Anita Alvarez waited an entire year before convicting the killer of 17-year-old Laquan McDonald, attracting widespread condemnation from anti-police brutality and civil rights groups.
Chicago decided it was high time for County State Attorney Anita Alvarez to leave office Tuesday.
Alvarez attracted widespread condemnation for her unwilligness to charge 68 police officers for their involvement in fatal shootings, including the killer of 17-year old Laquan McDonald who was shot 16 times in just 13 seconds.
Alvarez lost the election to Kim Foxx, who is now eyeing a bid for the role of top prosecutor of the nation’s second-largest county. Foxx spent 12 years as prosecutor in the Cook County States Attorney’s office and eventually started working under Alvarez.
Foxx, who said her goal is to “bring back integrity to our criminal justice system,” was one of the first to criticize Alvarez’s handling of the Laquan McDonald case.

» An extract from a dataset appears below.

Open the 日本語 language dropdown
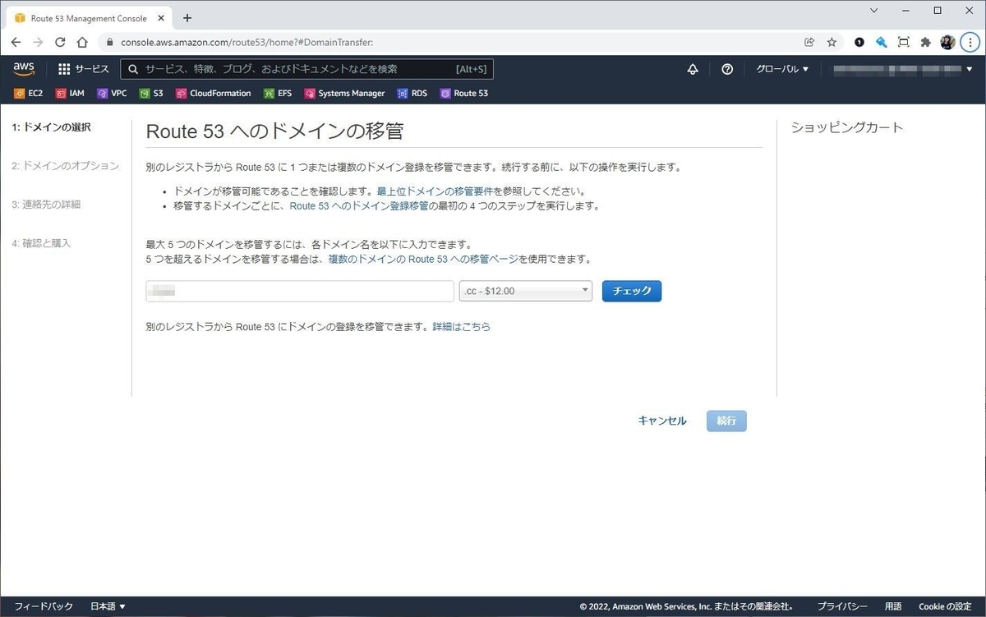The height and width of the screenshot is (617, 986). [106, 606]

The 43-year-old has also emphasized the importance of transparency and accountability and wants to reduce incarceration rates. This differs from the position of Alvarez, who has been criticized for dishing out incarceration as a first resort.
“Obviously, we hoped the results would be different,” Alvarez told supporters Tuesday night.
“I’ve been criticized that I wasn’t a very good politician,” she said, adding: “I am damned proud of the fact that I am a very good prosecutor.”
Those that have followed Alvarez’s career may disagree with the latter. Not only did Alvarez wait a whole year before she prosecuted the police officer who killed Laquan McDonald, but she is also known to have condemned the innocent through her refusal to reopen the case of four men who were most likely convicted despite being innocent in 2015.
Alvarez is also prominent for her tendency to incarcerate children, resulting in Chicago having had 3,414 Black students and 892 Latino students arrested, compared to 192 of their white counterparts in 2013 alone.
More than half of the students were under 16-years-old.